Open-ocean trials are a critical step in an offshore technology’s journey from concept to commercialization. But trials can be expensive, time consuming, and risky. If the weather shifts or a part malfunctions, technology developers can lose precious time (and money) sending boats and divers out to rescue the device from extreme waves or to repair damage.
But NREL’s LAMP, which was installed in June 2023 with support from the U.S. Department of Energy’s Water Power Technologies Office, can help developers identify potential flaws before they take that risky ocean plunge.
The LAMP was made by E2M in the Netherlands and looks a bit like a lunar module with its broad, multilegged platform. The technology can be used either indoors or outdoors and supports devices that weigh up to 2,200 pounds (about as much as a small recreational vehicle). With an offshore device mounted on top, the LAMP mimics ocean movements in six degrees of freedom—meaning it can move in six directions like surges and swirling rolls in the ocean—and vigorous ocean waves up to 8 feet tall. And the technology can shift all those motions in real time to accurately mimic data pulled from actual ocean sites.
“Before LAMP, we traditionally did dry testing on dynamometers,” Fao said.
LAMP for short—is like a flight simulator for offshore energy technologies. (Image credit: Bryan Bechtold, NREL)

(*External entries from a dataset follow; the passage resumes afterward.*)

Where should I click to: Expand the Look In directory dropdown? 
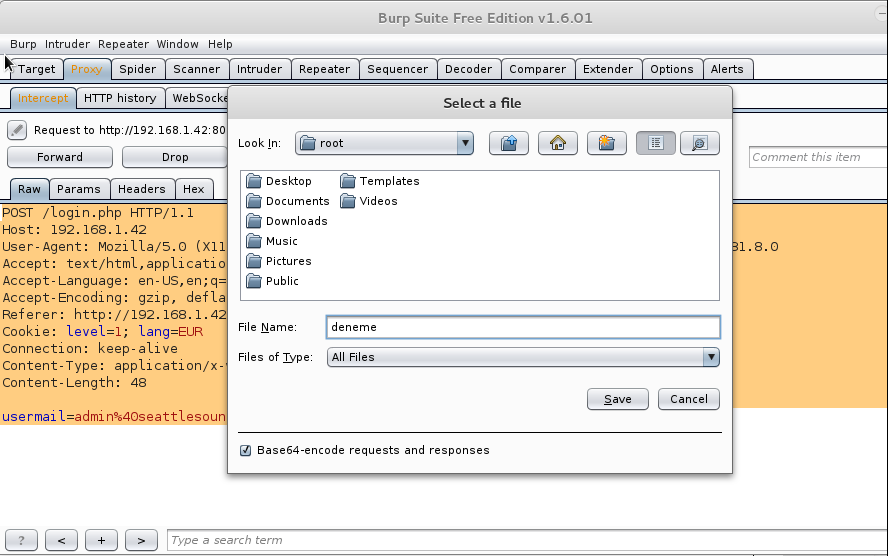coord(464,143)
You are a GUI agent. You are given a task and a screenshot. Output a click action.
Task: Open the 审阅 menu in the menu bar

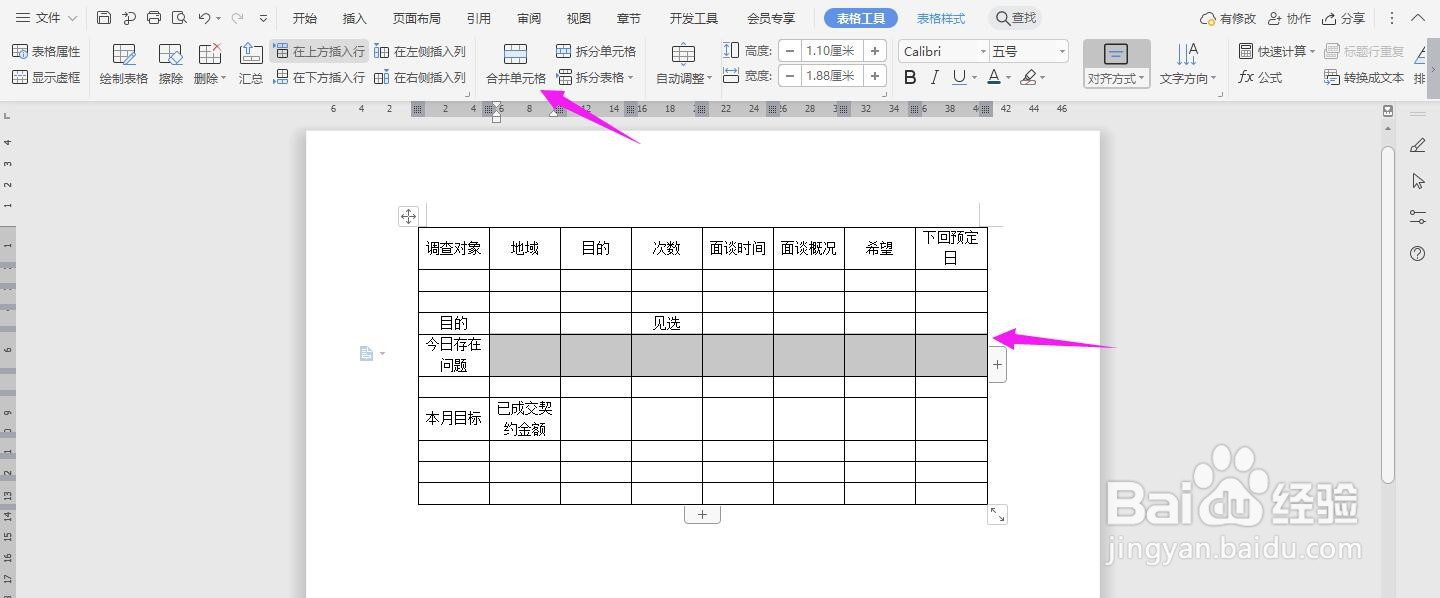[528, 17]
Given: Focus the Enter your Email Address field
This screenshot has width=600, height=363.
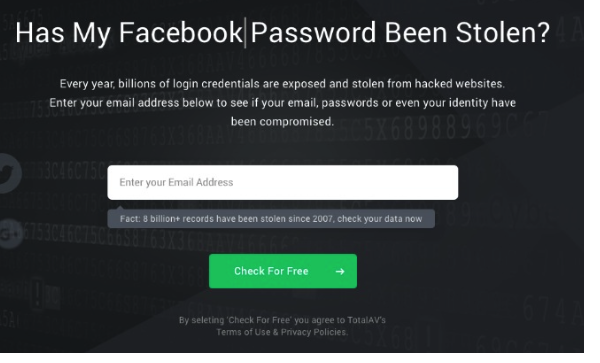Looking at the screenshot, I should pos(283,182).
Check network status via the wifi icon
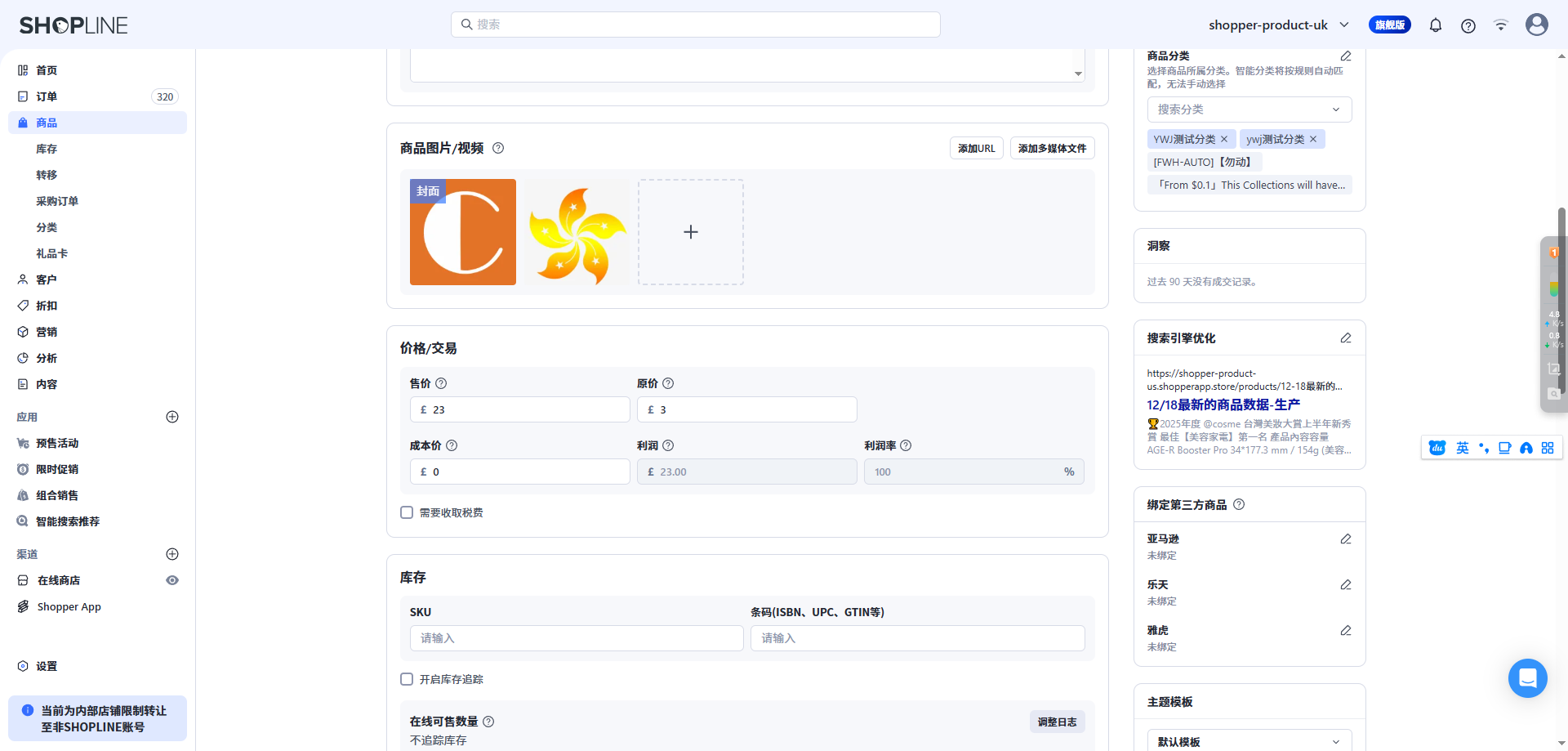This screenshot has height=751, width=1568. 1500,25
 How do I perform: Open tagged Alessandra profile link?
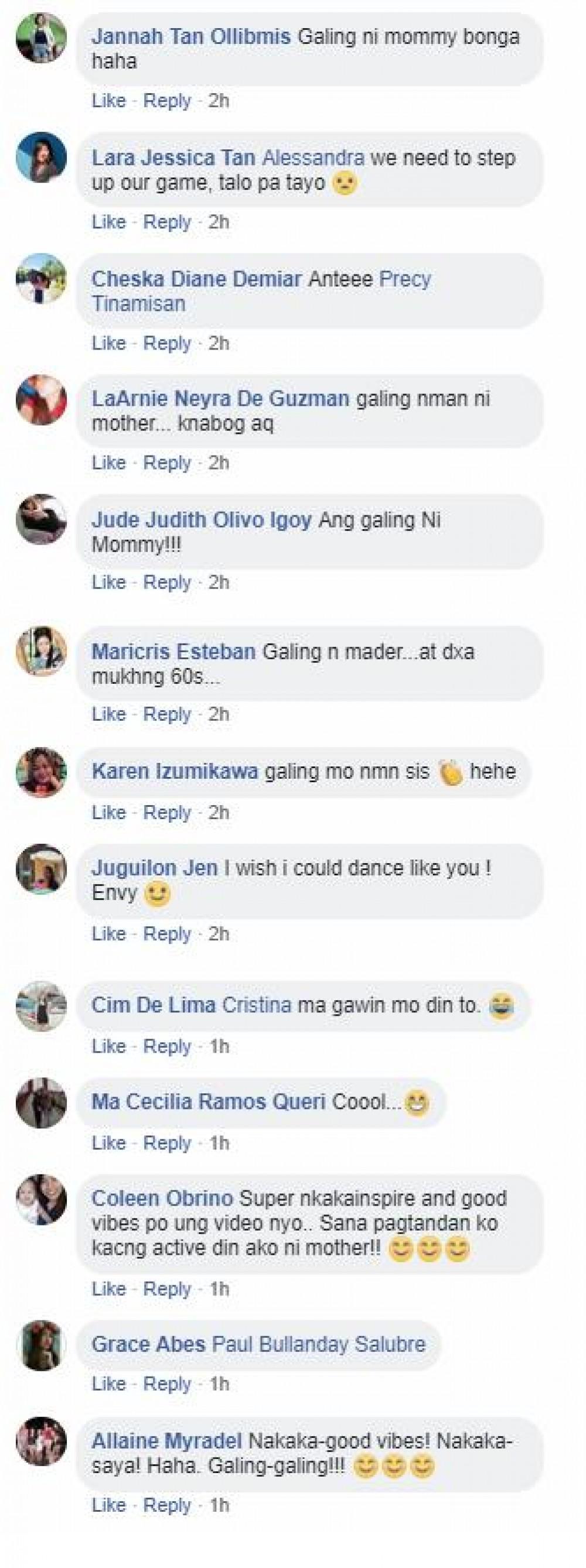point(313,158)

Dynamometers sound like hefty, dino-like machines—and they are. Technology developers can hook up a piece of their device, like the generator, and subject it to ocean-like forces, testing to see how well it operates or even how long it can endure.

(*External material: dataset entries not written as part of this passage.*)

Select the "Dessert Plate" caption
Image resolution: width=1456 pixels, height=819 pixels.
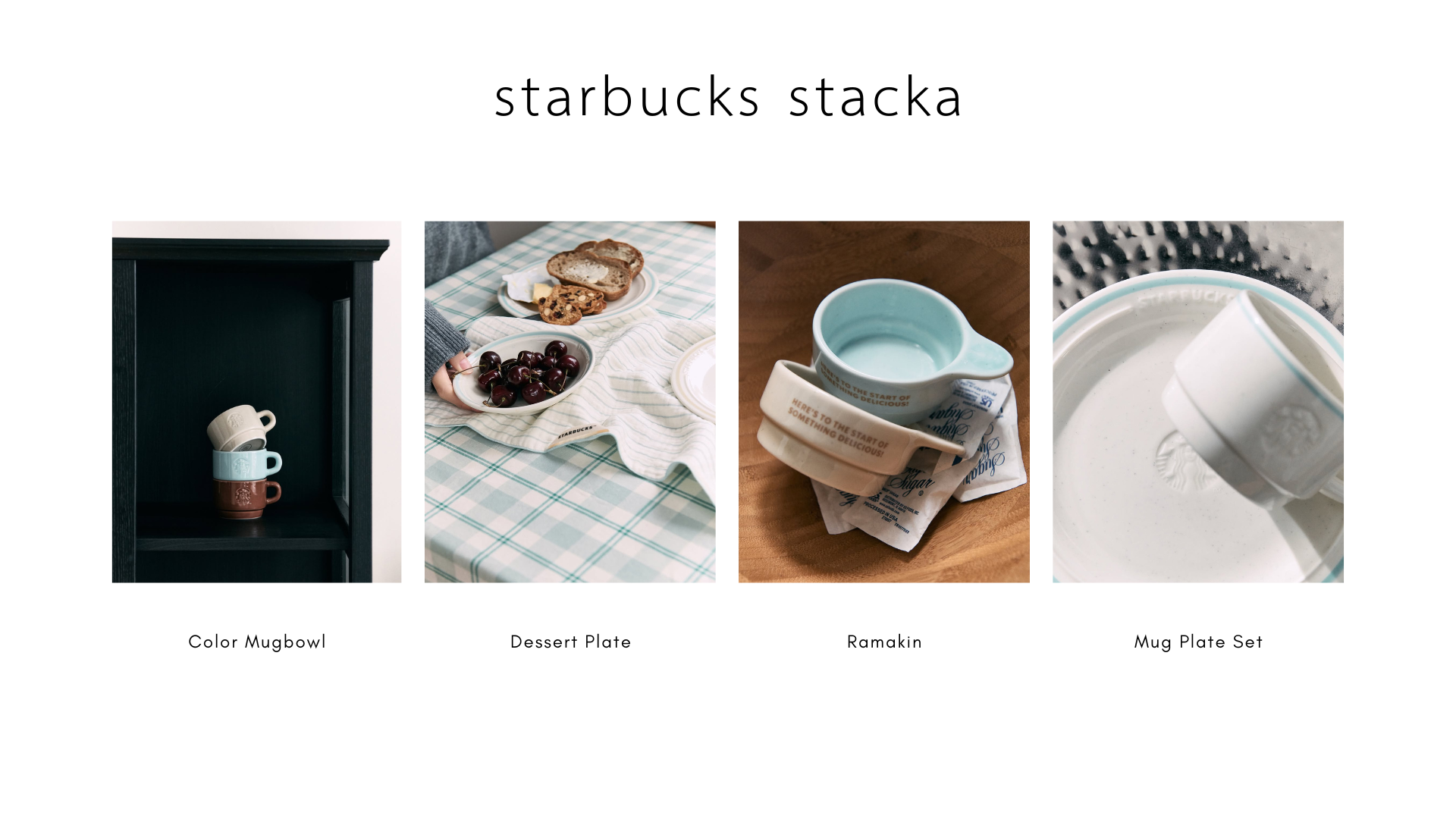571,642
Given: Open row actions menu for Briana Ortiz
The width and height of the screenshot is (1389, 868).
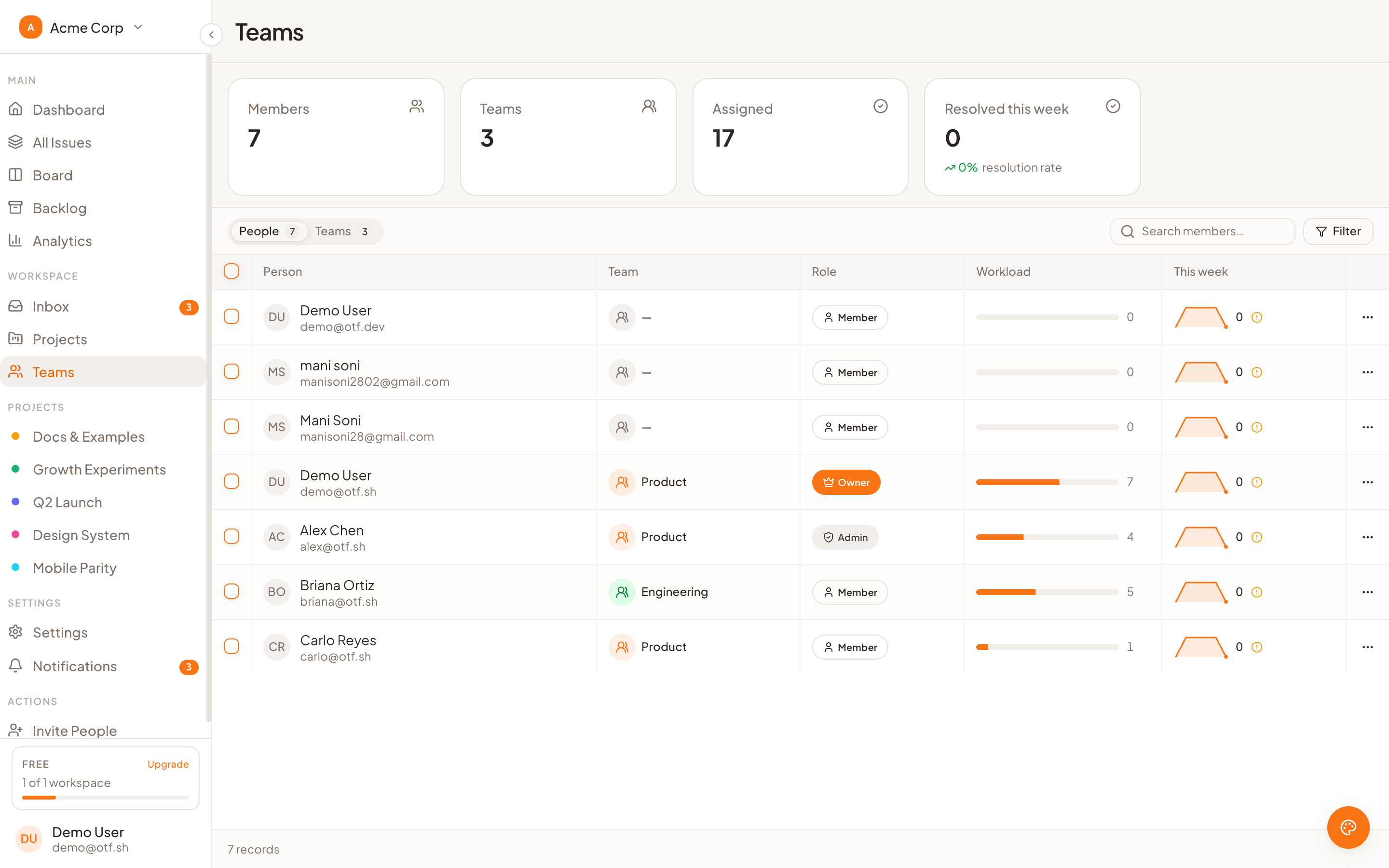Looking at the screenshot, I should 1367,592.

But researchers cannot test every single piece of a device with just dynamometers, and LAMP is a better ocean imitator anyway.
NREL has yet another ocean replicator: a wave tank. But that tool is designed for smaller prototypes. With the LAMP, researchers can put large and even full-scale devices to the test. Plus, the platform has a few tricks up its actuators: It can mimic a wave tank—a kind of imitation of an imitation—using software to replicate the tank’s waves.
But the LAMP’s biggest boon is its size.
“We hope to bridge that gap from small tank to ocean using LAMP,” said Dale “Scott” Jenne, a mechanical engineer in NREL’s water power group. Jenne will be one of the first to use the LAMP to validate his team’s wave energy converter, which can turn ocean water into clean drinking water.
Rick Driscoll, a senior engineer at NREL, has been working to acquire a motion platform for the lab for almost a decade. Once marine energy developers progressed enough to build their first small prototypes, he said there was a “clear need to test such systems in a controlled environment prior to ocean deployment.”
Now, with the LAMP, wave tank, and dynamometers, NREL’s facilities can more than fill that need. If a prototype can survive the LAMP, it is far more likely to succeed at sea. And if it cannot, the developer can learn how to improve their design and build a better, more durable version before heading out to sea.
“LAMP will allow for a more complete approach to design iteration,” Fao said. “It’s going to give researchers the ability to fine-tune aspects of their technology, but in a holistic, low-risk way.”